À la lumière de ces faits, les trois partis d'opposition aux Communes ont de nouveau réclamé un moratoire sur le transfert des prisonniers aux autorités afghanes. Le député Denis Coderre estime que «la réputation du Canada sur la scène internationale est en jeu».
2 commentaires
  • Gilles Bousquet - Inscrit 20 novembre 2007 00 h 13

    Torture adaptée ?

    Peut-être que les Afghans ont la délicatesse d'adapter la torture aux enfants pour ne pas trop leur faire mal : Mon oncle va te donner un petit choc électrique,ça ne fera pas trop mal là pour t'aider à dénoncer un de parents méchant qui pourrait être un Taliban qui mange les petits enfants.

  • Gabriel RACLE - Inscrit 20 novembre 2007 09 h 05

    Journée mondiale de l'enfance

    Il tombe à pic cet article d'Alex Castonguay, en ce 20 novembre, Journée mondiale de l'enfance.
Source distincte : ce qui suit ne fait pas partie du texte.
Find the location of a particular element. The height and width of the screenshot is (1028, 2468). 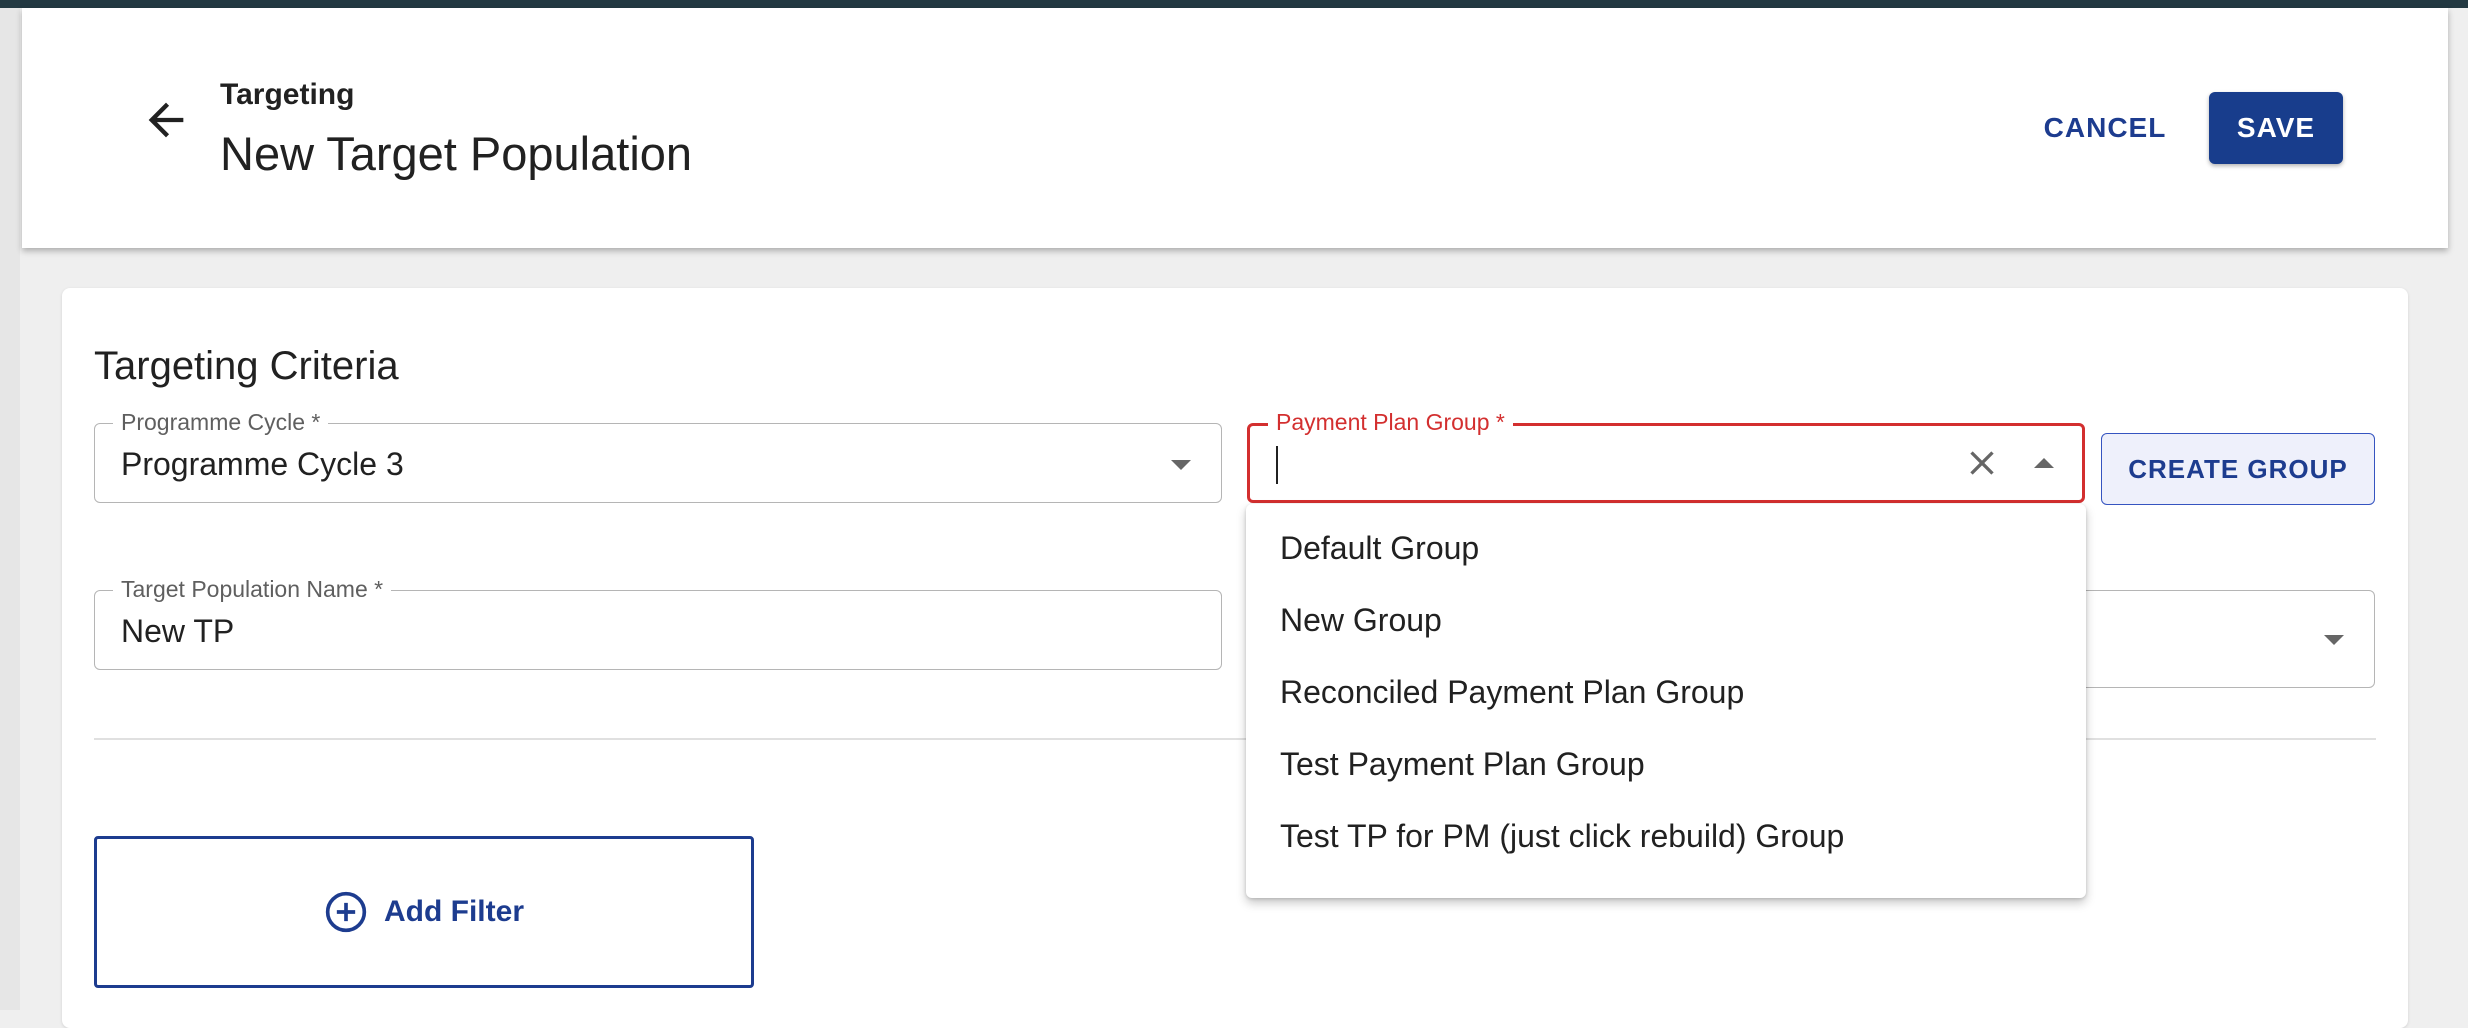

section-title: Targeting Criteria is located at coordinates (246, 366).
En fait le comportement des troupes canadiennes en Afghanistan est semblable à celui des troupes étatsuniennes en Irak, à un « petite » différence près. En Irak, ce sont les Étatsuniens eux-mêmes qui pratiqu(ai)ent la torture, les détentions sans jugement, les détentions sans preuve, les détentions de citoyens innocents, etc., dénoncées par Amnistie internationale depuis longtemps.

    En Afghanistan, les Canadiens remettent ces basses oeuvres aux Afghans, tout en sachant ce qui se passe dans les prisons afghanes, comme le montrent différents articles du Devoir publiés depuis quelques jours, à la suite des révélations d'Amnistie internationale, qui a obtenu des rapports confidentiels, des déclarations du président afghan Hamid Karzaï, de la reconnaissance des faits du premier ministre Harper (après quelques mensonges).

    Alors, qu'en est-il de la Convention de Genève, de la Convention relative aux droits de l'enfant? Le Canada respecte-t-il ces instruments juridiques? Transférer des prisonniers - coupables de quoi d'ailleurs, les a-t-on pris les armes à la main ces enfants et si oui, sont-ils responsables de cette situation - en sachant ce qui risque de leur arriver, c'est se rendre complices de ces activités. On ne peut y échapper.

    Qui donne donc ces instructions? En Irak, on sait maintenant que les pratiques de torture et autres émanaient de l'autorité de Donald Rumsfeld. Ici, qui prend ces décisions ordonnant aux troupes canadiennes de transférer hommes, femmes et enfants dans les geôles afghanes, et qui est donc responsable de complicité des mauvais traitements ou des détentions injustifiées, du non-respect des conventions internationales qui régissent les droits des prisonniers et des droits des enfants? Le ministre de la Défense, le ministre des Affaires étrangères? Le premier ministre?
    En tout cas, ces révélations donnent à la Journée mondiale de l'enfance un bien triste visage.